Michael Shannon was fantastic. Just the opposite of Superman in every way. I loved him. The fights between Zod (and the other Kryptonians) and Superman were incredible. I thought the speed and power of those battles was perfectly captured.

"Eat a dick, Jor-El"
"Eat a dick, Jor-El"

Should Superman have killed him? Probably not. If he could break his neck, he could also turn his head away from that family. Also: he can break his neck? That doesn't seem possible. I guess it is because it happened, but it surprised me. At any rate, Superman killing Zod didn't really bother me, because he was new at the hero thing, and put in a very difficult position, and was probably at the end of his rope anyway. It had been a pretty shitty couple of days. What bothered me a little is that he didn't really agonize over it. He did a bit right after doing it, but then in the next scenes he's just telling his mom he's going to be a reporter, and telling the military to leave him alone. A scene where someone is helping him work through what he did would be good. Or maybe him being upset that the whole world just about ended because of his presence on Earth? Maybe he thinks about leaving? Or living in isolation? It just seemed like a scene was missing. Also: did he help clean up any of that destruction he caused in Metropolis and Smallville? Those cities were both annihilated. It was like a thousand 9/11s up in Metropolis. He was deliberately throwing Zod into skyscrapers (the city is on the water! Use your head, Supes!). Again, a couple of aftermath scenes would have been good. If you are going to make as bold a choice as having Superman murder someone in cold blood, you really have to justify it a bit. I remember people were very upset after Batman Begins when Batman claimed that he wouldn't kill Ra's Al Ghul, but he didn't have to save him. And then Ra's died in a train crash. The cardinal rule for both Batman and Superman is No Killing, so it is alarming when it's tossed aside.

5. Pa and Ma Kent

I do think Pa Kent was more dickish about his son using his powers than he needed to be, but the man died unnecessarily in a tornado to protect his son's secret, and that's hardcore. This happened right after a car fight where Clark laid down the classic "you're not even my real father!" burn, natch.

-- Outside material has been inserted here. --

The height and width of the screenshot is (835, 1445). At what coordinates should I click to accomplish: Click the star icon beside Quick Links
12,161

I loved the casting of Kevin Costner and Diane Lane. They were like the movie versions of John Schneider (right down to the country music career) and Annette O'Toole. I hope Ma Kent is featured in all future Superman movies in this series.

6. Lex Luthor

It's happening. Get ready people. Next movie, for sure. Superman will learn that Earthlings can be just as psychotic as Kryptonian generals.

7. Levity

There was none. Not one moment of humour in this movie, and that was a real let-down. There was one terrible joke after Lois and Superman kissed that fell completely flat, and also was kind of a burn on Lois? Something about relationships going downhill after the first kiss, but then Superman says "that's only if you're kissing a human" or something? Lois is a human, dude. Smooth.

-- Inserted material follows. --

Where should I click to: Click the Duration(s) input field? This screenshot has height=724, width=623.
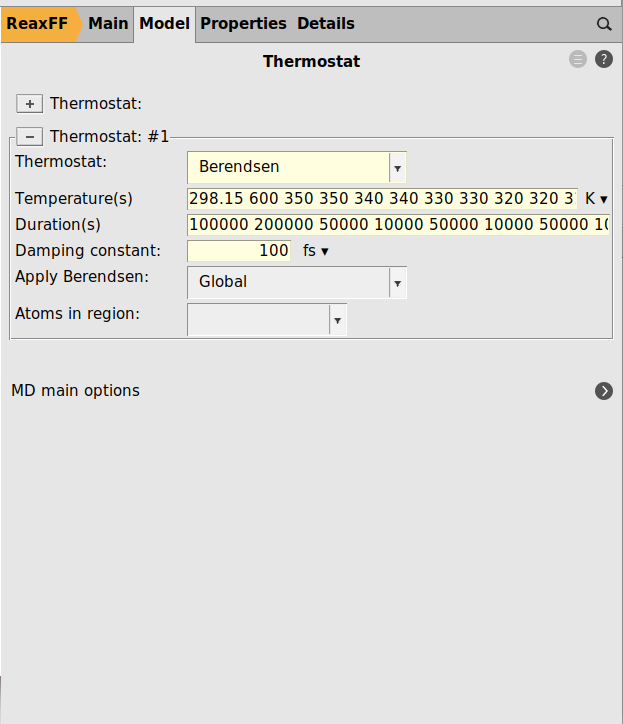click(397, 225)
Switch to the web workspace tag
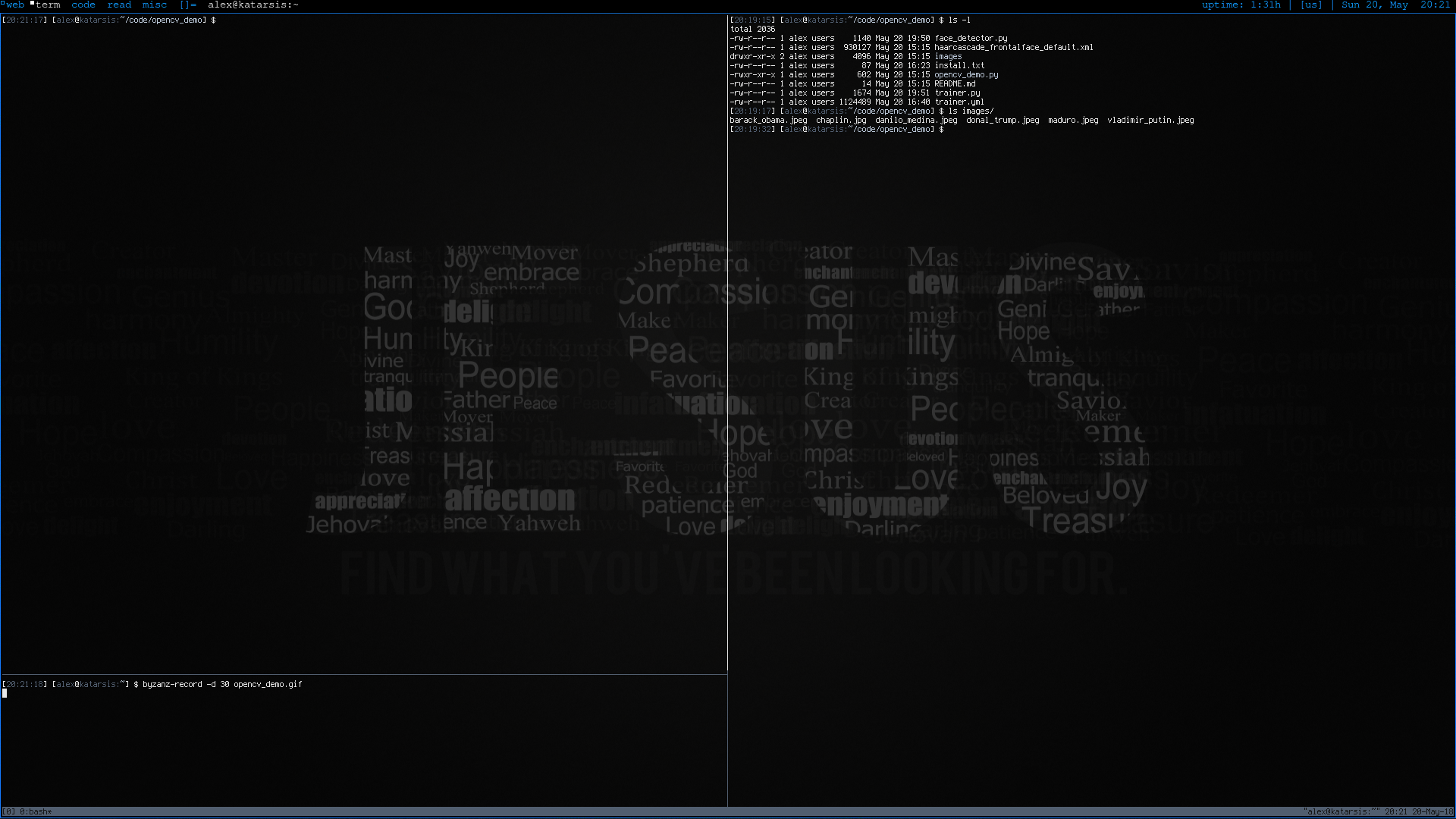 (14, 5)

I think having him work at the Planet will open up more opportunities for humour in the next movie. I hope.

In conclusion, I liked the movie a lot. I would probably like it less if I weren't certain that it sets up a trilogy (at least) because obviously there were a lot of aspects of Superman that we know and love that we didn't get to see yet. I could do with more jokes and less Christ imagery, and way more Superman. Shirtless Superman, specifically. In Nova Scotia.